Minnesota is set to become the next state to allow locally chartered entities to offer crypto custody services, after Governor Tim Walz (DFL) signed a virtual currency law last week.
While Minnesota is not the first U.S state to permit crypto custody, as pioneers like Wyoming, Virginia and New York have previously established pathways, it is among the early wave nationally. The state also stands out as the first in the midwestern United States to enact a unified, explicitly legislative framework covering both state-charter banks and credit unions.
State Representative Steve Elkins (DFL) on Monday hailed the state’s new signed virtual currency custody law which comes into effect on August 1 as a major milestone, marking a significant shift in how digital assets are managed.
“The community banks and credit unions wanted to be able to offer this service for their customers and members as part of a comprehensive array of financial services,” Elkins, one of the three authors of bill HF 3709, told CoinDesk.
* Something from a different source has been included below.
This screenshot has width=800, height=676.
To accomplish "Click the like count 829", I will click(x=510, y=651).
“Personally, I know people who have essentially lost their crypto currency accounts because they misplaced their account ID or password,” Elkins said. “That wouldn’t happen if their bank or credit union was acting as a custodian for their account information,” he added.
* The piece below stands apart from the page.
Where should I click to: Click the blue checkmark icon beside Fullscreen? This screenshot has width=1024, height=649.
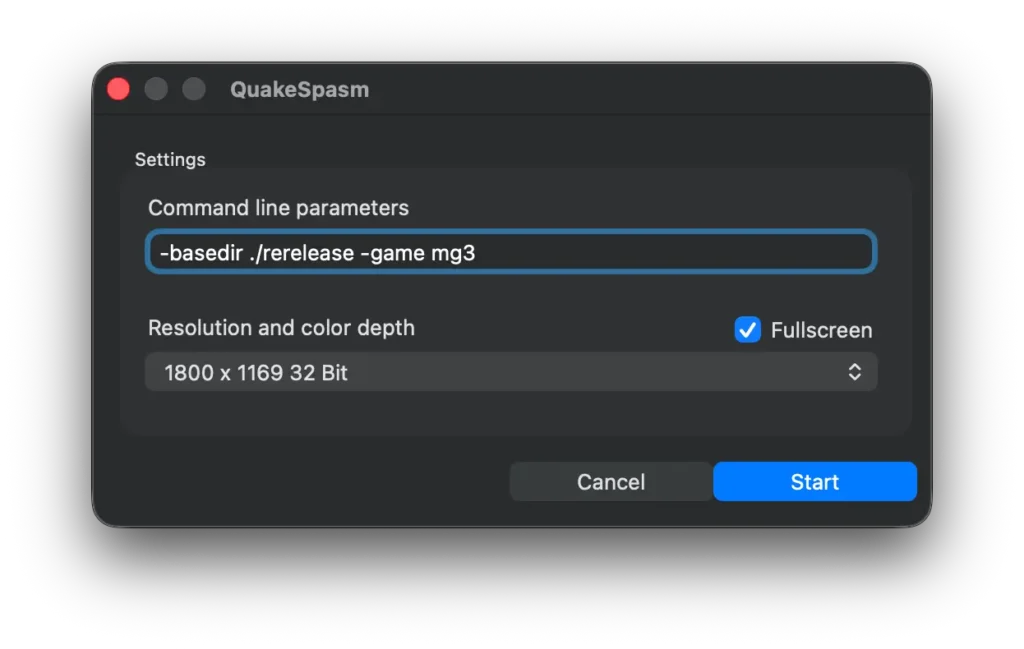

Under the explicit terms of the crypto custody law signed by Governor Walz, state-chartered banks are authorized to provide virtual asset custody services in a fiduciary or nonfiduciary capacity, while credit unions may operate in a custodial nonfiduciary capacity.
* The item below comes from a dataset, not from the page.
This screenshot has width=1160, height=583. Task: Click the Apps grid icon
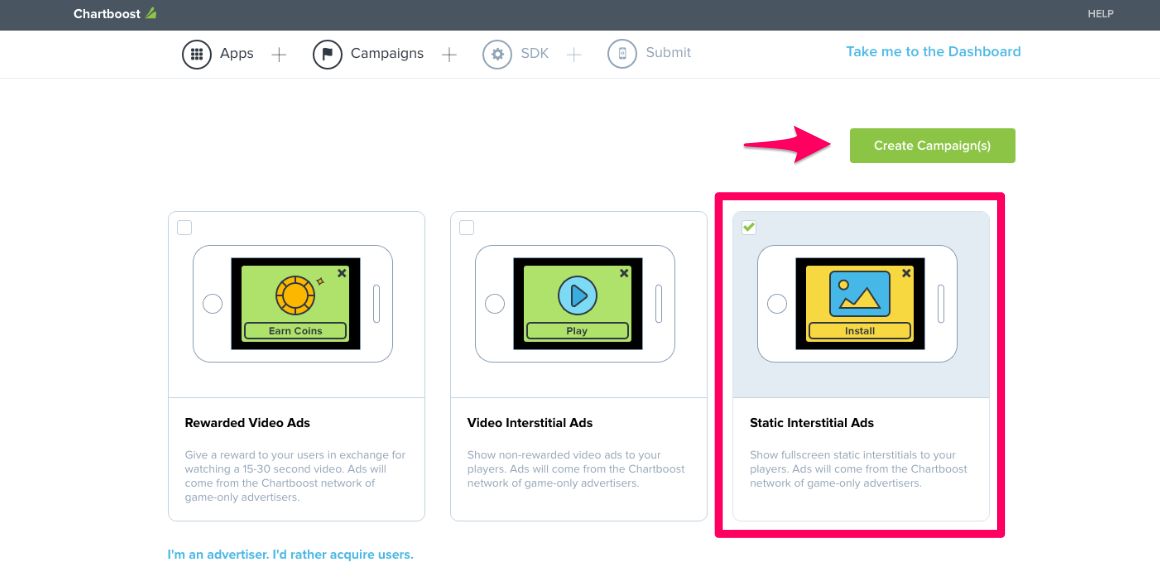[x=197, y=54]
The St. Cloud Financial Credit Union recently stated in a post on LinkedInthat the law creates a clear regulatory framework for Minnesota credit unions to provide crypto custody services within regulated environments focused on safety, soundness, cybersecurity, compliance, and member protection.
“This legislation represents an important step toward giving consumers safer, more trusted options within the regulated financial system while helping credit unions remain relevant in a rapidly changing financial landscape,” it said..
The law also explicitly defines custody services as the safekeeping, controlling or managing of digital assets or their cryptographic private keys. Also key is that all customer digital asset holdings must be separated from the financial institutions’ own assets and cannot be treated as bank property.
Before offering these services, institutions must submit a comprehensive 60-day advance written notice to the Minnesota Commissioner of Commerce detailing their internal risk management and cybersecurity frameworks.
The Minnesota Credit Union Network said the law allows the state’s financial institutions to offer a “safer way to manage crypto, strengthening protections against fraud, hacks, and loss under regulatory oversight.”
The new law coincides with a regulatory clampdown on all crypto ATMs and kiosks across the state. Walz separately signed a bipartisan bill (SF 3868) implementing a statewide ban on the ATMs effective August 1.
Representative Erin Koegel, who authored the House version of the ban, said the kiosk had become a "tool for scammers to target some of our most vulnerable neighbors, especially seniors living on fixed incomes."
One of the U.S.'s largest bitcoin ATM providers, Bitcoin Depot, filed for bankruptcy Monday.